Pursuing his interest in occultism, Crowley was initiated into the Hermetic Order of the Golden Dawn at its Isis-Urania Temple in London in 1898. Crowley soon befriended Second Order member Allan Bennett; together they studied magick and mysticism extensively. He also became the protege and ally of Mathers, the order’s autocratic leader, who lived in Paris, where he had opened the Golden Dawn’s Ahathöor Temple. However, in London, he alienated some leaders of the order, including the renowned Irish poet William Butler Yeats. They apparently objected to Crowley’s purported pornographic writings, blasphemy, and immoral lifestyle. When, in 1900, Crowley applied for admission the Second Order, the leadership of Isis-Urania turned him down. However, he soon travelled to Paris, where Mathers admitted him.

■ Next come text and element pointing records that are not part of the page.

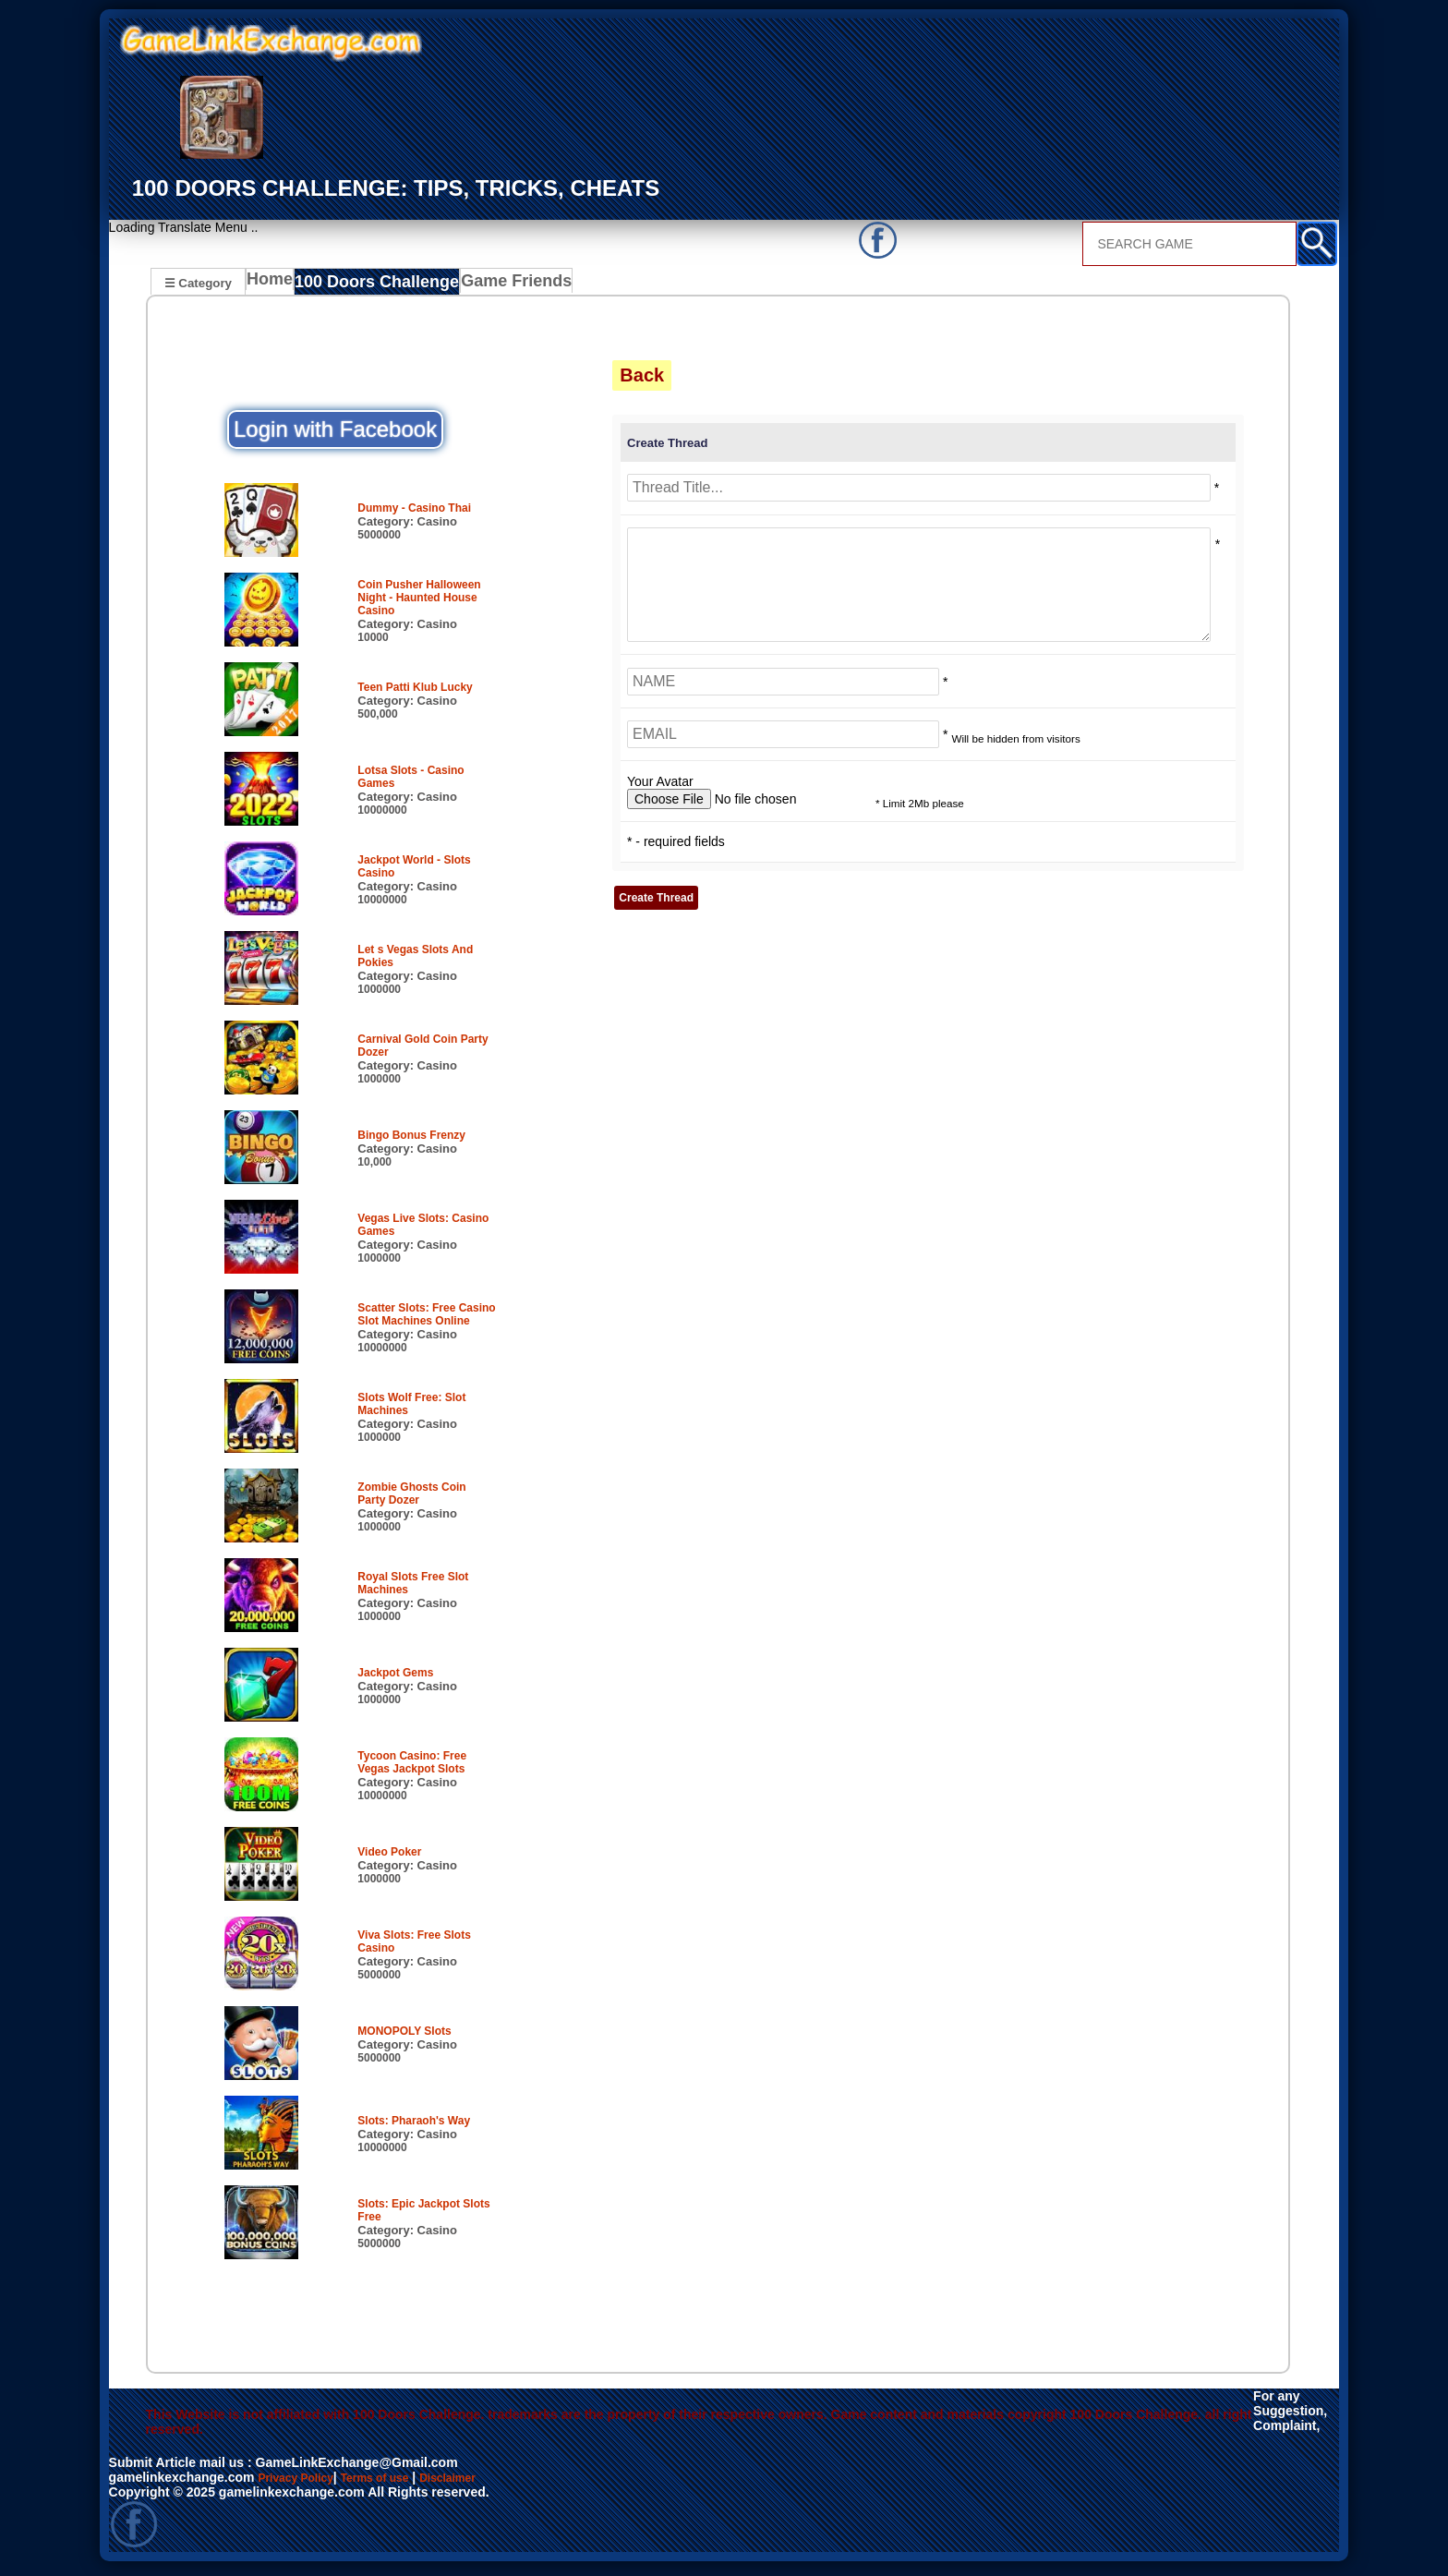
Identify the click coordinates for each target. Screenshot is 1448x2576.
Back (642, 378)
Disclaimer (476, 2482)
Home (274, 284)
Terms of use (392, 2482)
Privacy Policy (301, 2482)
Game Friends (503, 284)
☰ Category (198, 282)
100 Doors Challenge (376, 284)
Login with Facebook (335, 431)
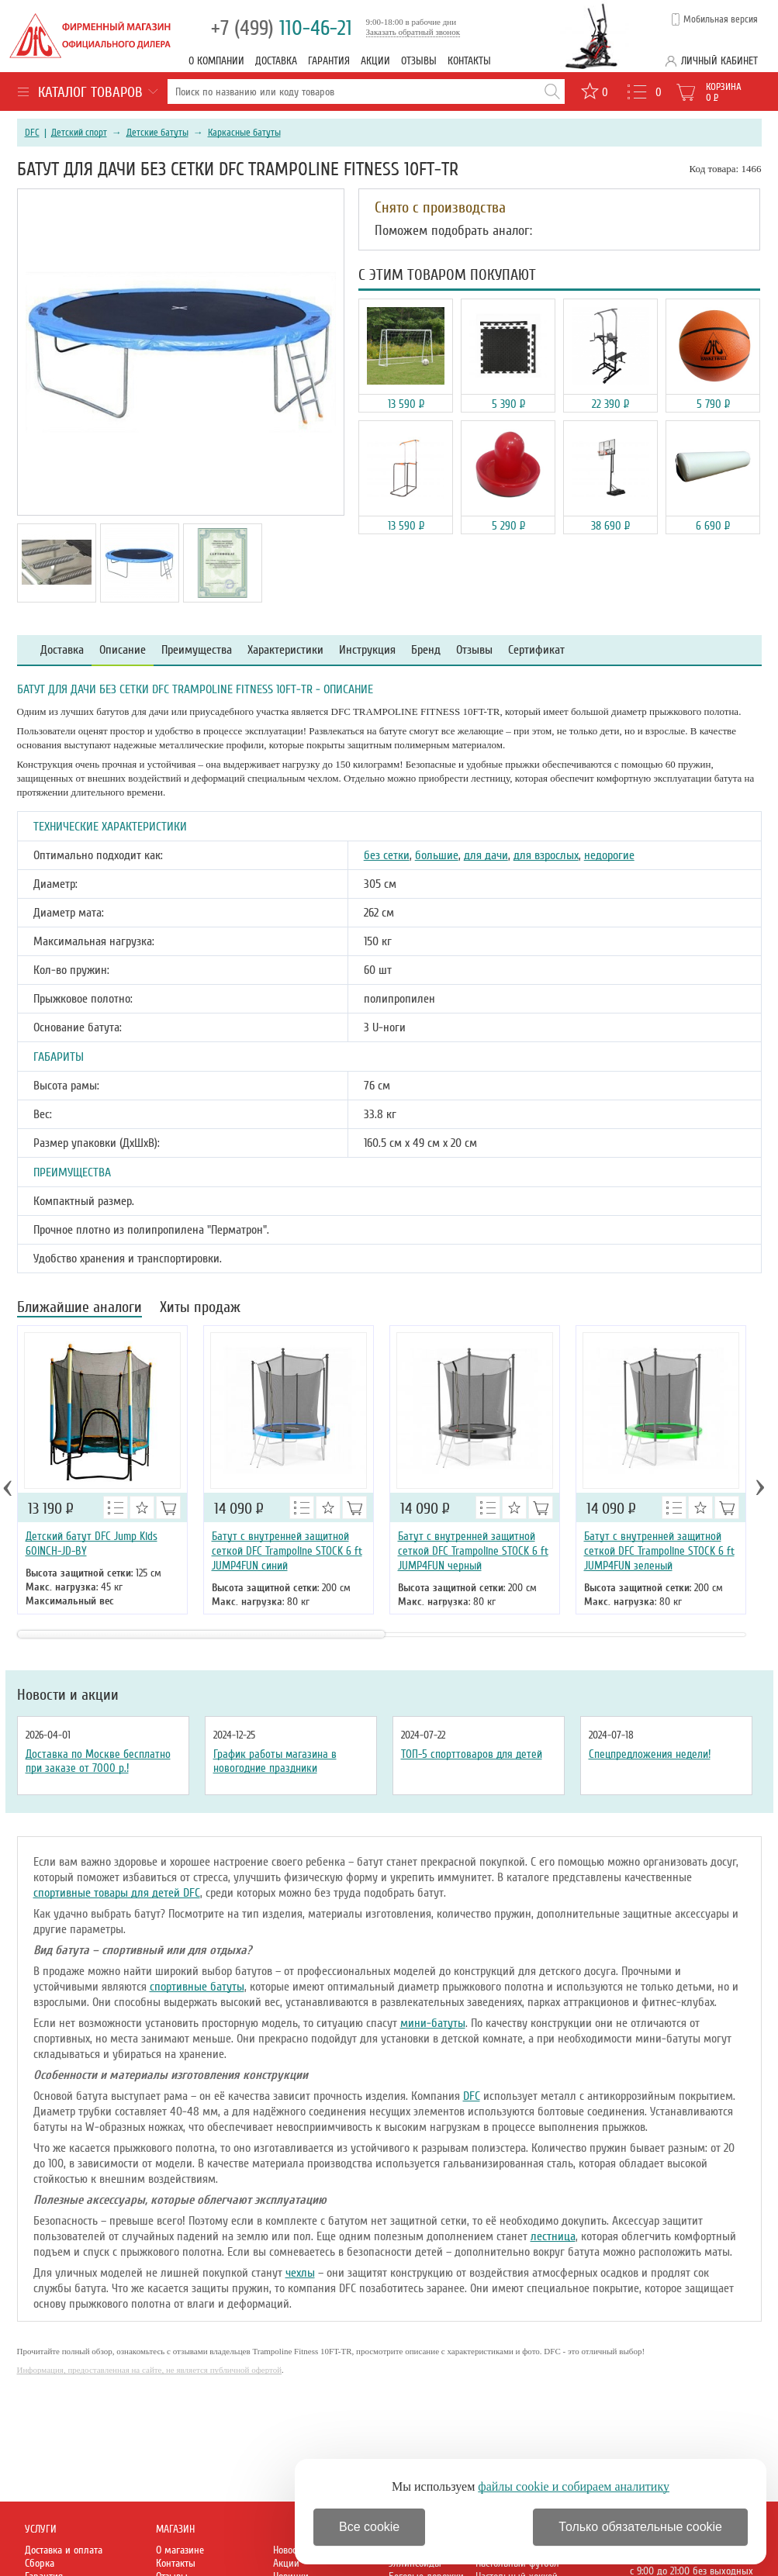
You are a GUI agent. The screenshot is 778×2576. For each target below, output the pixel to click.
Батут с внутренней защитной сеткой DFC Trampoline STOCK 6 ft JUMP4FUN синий (287, 1551)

Upon his return, the leadership of Isis-Urania, openly defying Mathers, refused to recognize his entry into the Second Order. Matters went from bad to worse. At Mathers’ request, Crowley attempted to seize property of Isis-Urania, including confidential documents and temple furnishings. When this failed, claiming ownership of the property, Crowley sued Isis-Urania, which in turn sued him. He soon realized that he would expose himself to significant risk and an ugly legal battle; therefore, he filed for voluntary dismissal. The fight ended in Crowley’s and Mathers’ defeats; ultimately the former departed from the Golden Dawn and the latter lost control of Isis-Urania.

Aleister Crowley died on Dec 1, 1947.